Let’s talk about app config and secrets.
Every web app needs a port, URLs, feature flags, API keys, OAuth secrets, maybe a service account JSON file, maybe a certificate and key.
Some values come from environment variables. Some come from local files. Some are defaults. Some are fetched from a secret manager. Some need to be written as files because the library using them expects a path.
The common answer I’ve been exposed to is to make the app orchestrate all of this. Add a config library and teach it where to look.
Well, that works, but now startup has its own rules. Does the env var override the file? Does the local profile override the default? Does the cloud secret replace the local one? To understand how the program starts, I have to understand the precedence rules inside the app.
Local development often adds another problem. Developers are expected to keep
secret files around, remember to not check them in, add them to .gitignore.
While .gitignore prevents accidental commits, it does not prevent local tools
from reading the file. And that certainly matters if you play with AI agents.
When an agent examines the project, ignored files are of course still local
files it can read. If the secret is sitting in the working tree, the agent can
see it.
So is there a better way? Well, here’s one way I came up with. Some secret managers can do parts of this, but they are usually focused on fetching secrets at runtime and require internet access. I wanted something small and dedicated, that works offline, and solves problems in my local workflows. So, the source code repo should describe what config and secrets it needs, but the repo should not contain any secret values. The app should not need to know how to load secrets from five different places. And reading secrets should not require internet access.
Introducing Kimen, a local-first secrets tool. It is basically a small vault plus a projection step.
The vault stores your secrets. The projection step turns vault keys into the environment variables and files a process expects, just before that process starts.
Let’s start with one secret which we’ll call prod.database_url:
kimen secret set prod.database_url
That call prompts for you to type out the secret safely in the terminal, without putting it in shell history, an env var, or a text file on disk.
Then later we project that secret into the environment of your program:
kimen run --env DATABASE_URL=prod.database_url -- ./your-app
The app sees DATABASE_URL like any other environment variable.
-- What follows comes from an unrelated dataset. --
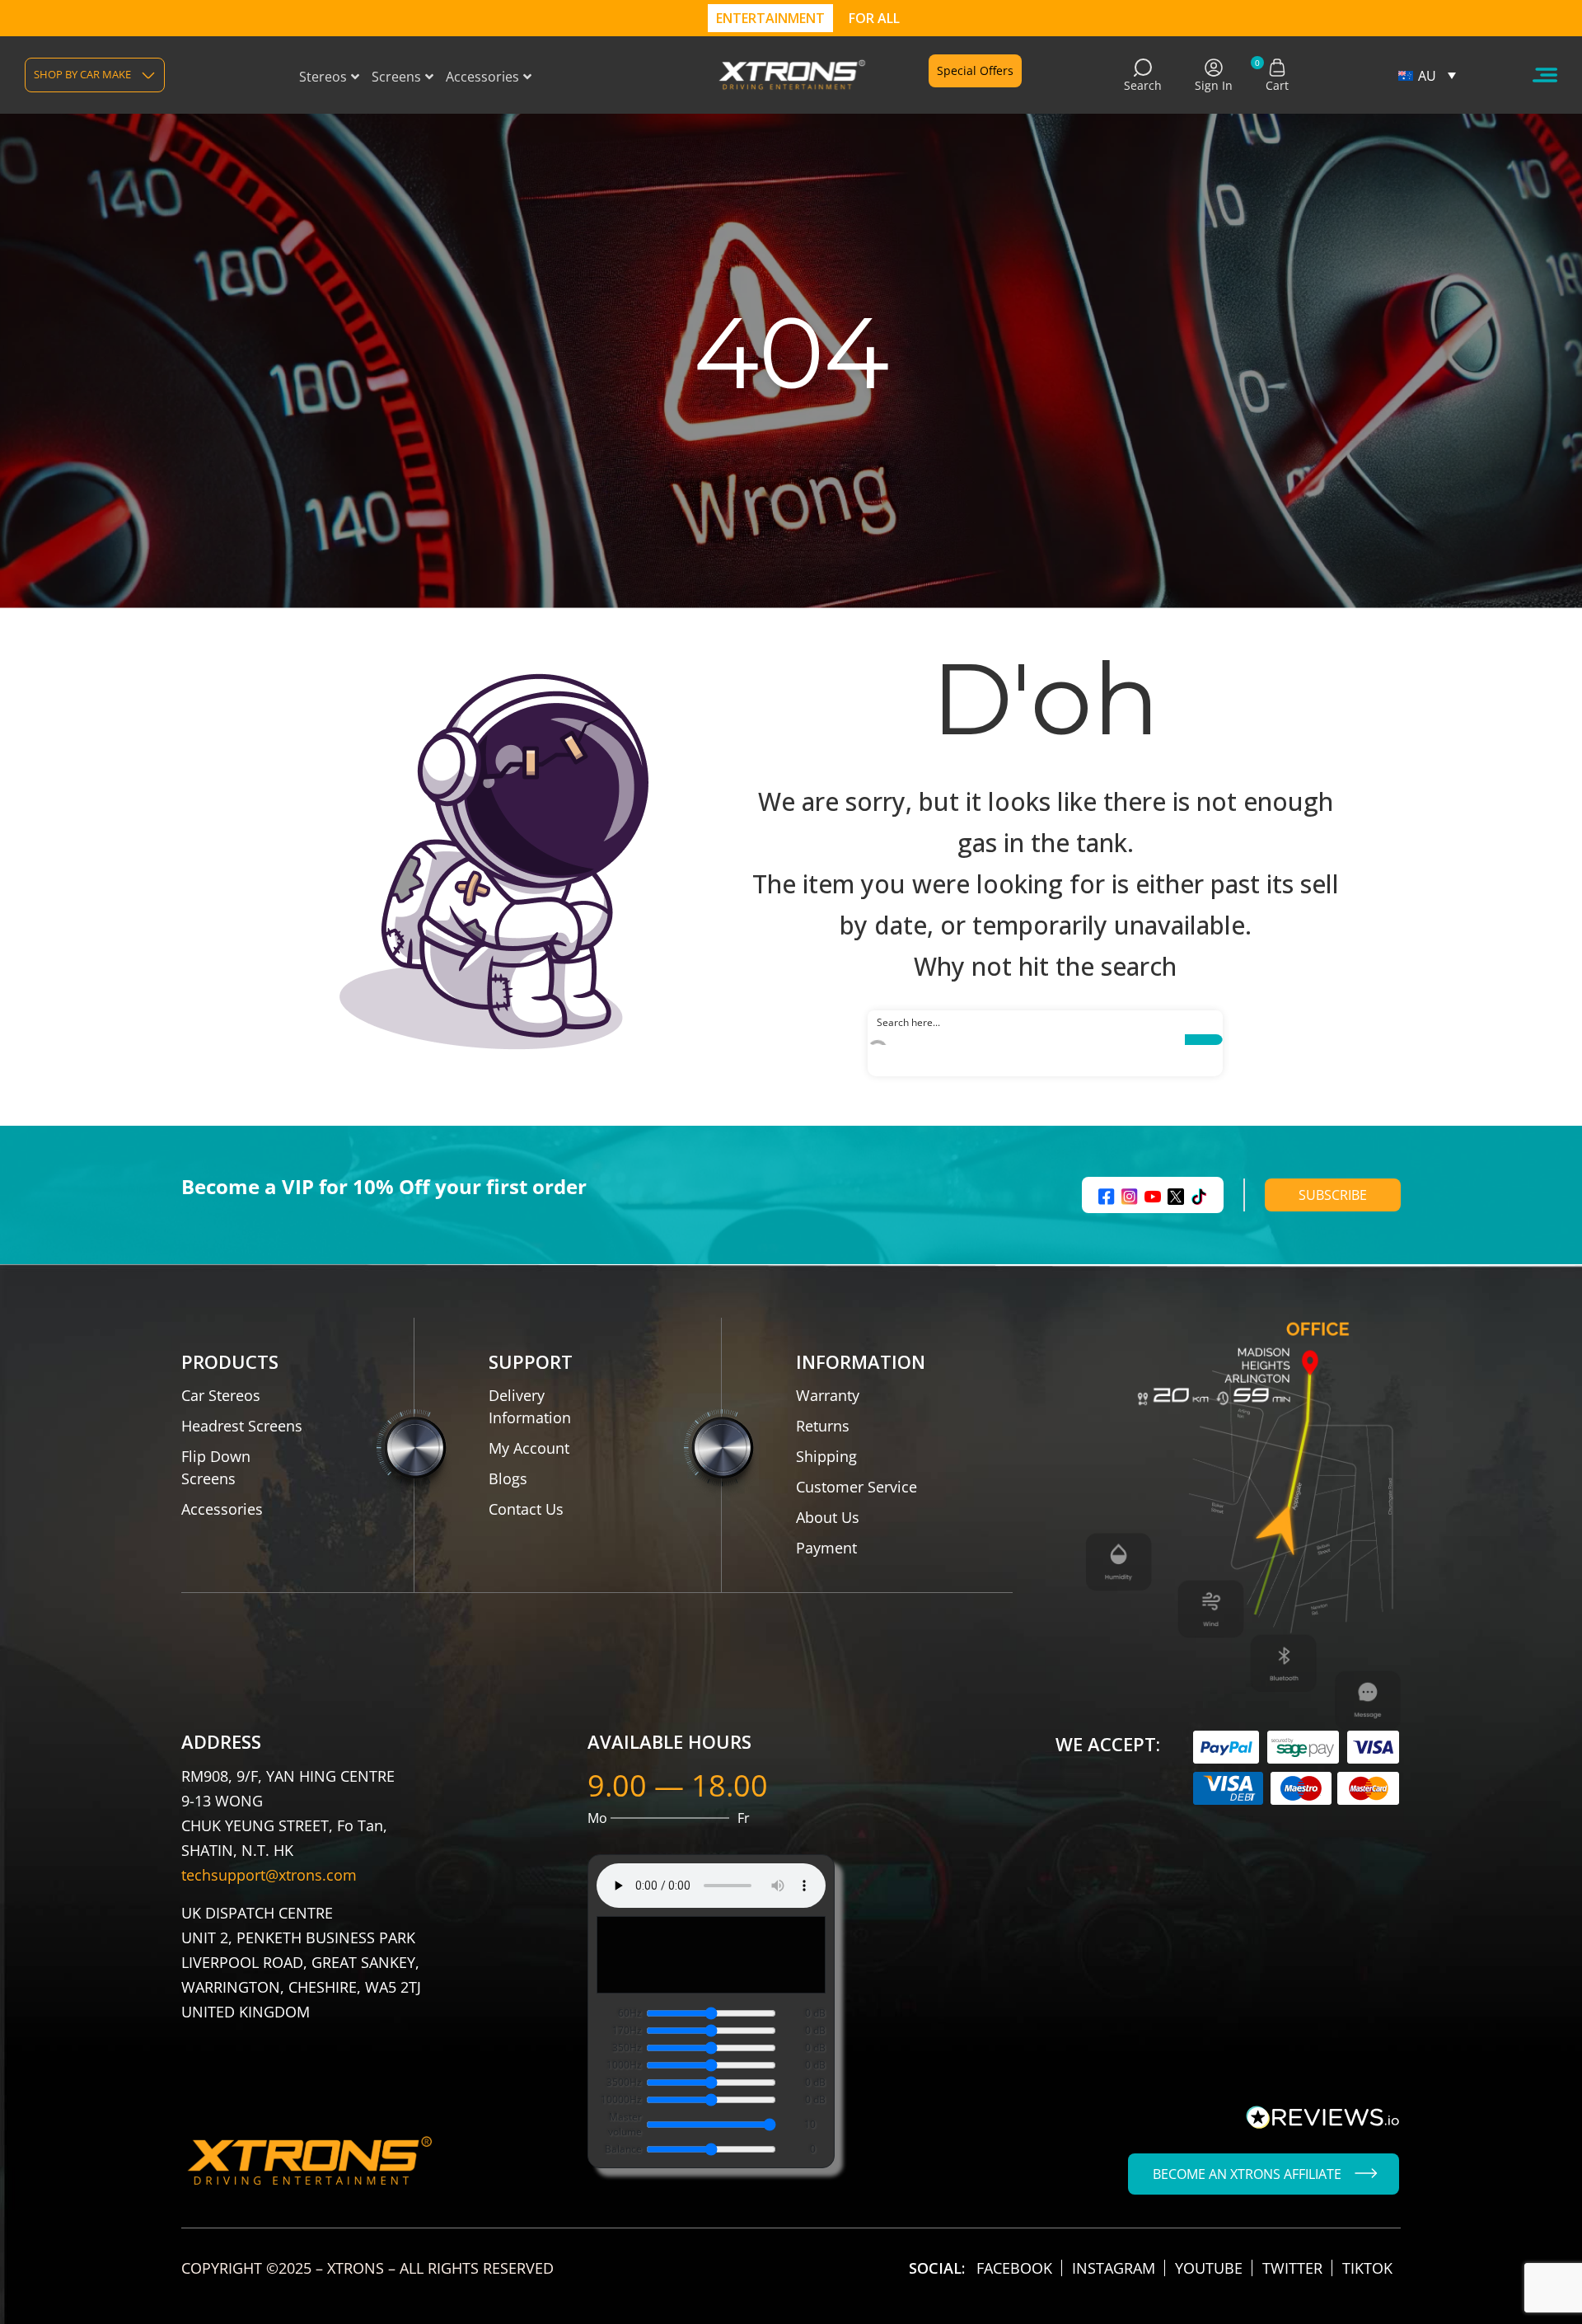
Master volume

It does not
call Kimen or know about the vault.
If we have many secrets to project a good approach is to add a profile to the repo; a small config file with placeholders for secrets. The left side of the following is what the app will see. The right side is what Kimen will retrieve from the vault.
So let’s create a file in the repo at .kimen/profiles/prod.kmap:
env DATABASE_URL=prod.database_url
env SERVICE_API_TOKEN=prod.service_api_token
env PORT=const:5050
file credentials.json=prod.gcp_credentials_json
envpath GOOGLE_APPLICATION_CREDENTIALS=credentials.json
file here renders a secret to a runtime file. envpath sets an environment
variable to the path of that rendered file. const:5050 is the syntax for
declaring a config constant in the profile that should not be replaced by a
secret value.
The names on the right in the profile are not secret values. They are keys in the vault. This profile can be checked in safely because it only describes the runtime shape.
Then, when I start the program, Kimen hydrates that profile for this one run:
kimen run --profile prod -- ./your-app
Kimen resolves prod to the prod.kmap file, reads the mappings, fetches the
referenced vault values, sets DATABASE_URL, SERVICE_API_TOKEN, and PORT,
renders credentials.json into a temporary runtime directory, and sets
GOOGLE_APPLICATION_CREDENTIALS to that file path.
The app still does not call Kimen. It just reads from the standard environment.
For deploys to my VPS services, I use the same profiles to render envfiles before uploading them to the server. Kimen runs locally; the server only receives the rendered envfiles. This can also be done in a CI pipeline.
For local development, I typically use a dev profile to start the REPL:
kimen run --profile dev -- clojure ...
Each invocation of kimen that accesses the vault requires a passphrase. If I
plan to run several of these within a short timeframe it can be nice to unlock
the vault only once:
kimen session start --ttl 15m
That gives trusted same-user tools a bounded window to use the vault without asking for the passphrase again. Then I can lock it when I am done, or let the timeframe expire:
kimen session lock
The important boundary is still before the app starts, not inside the app.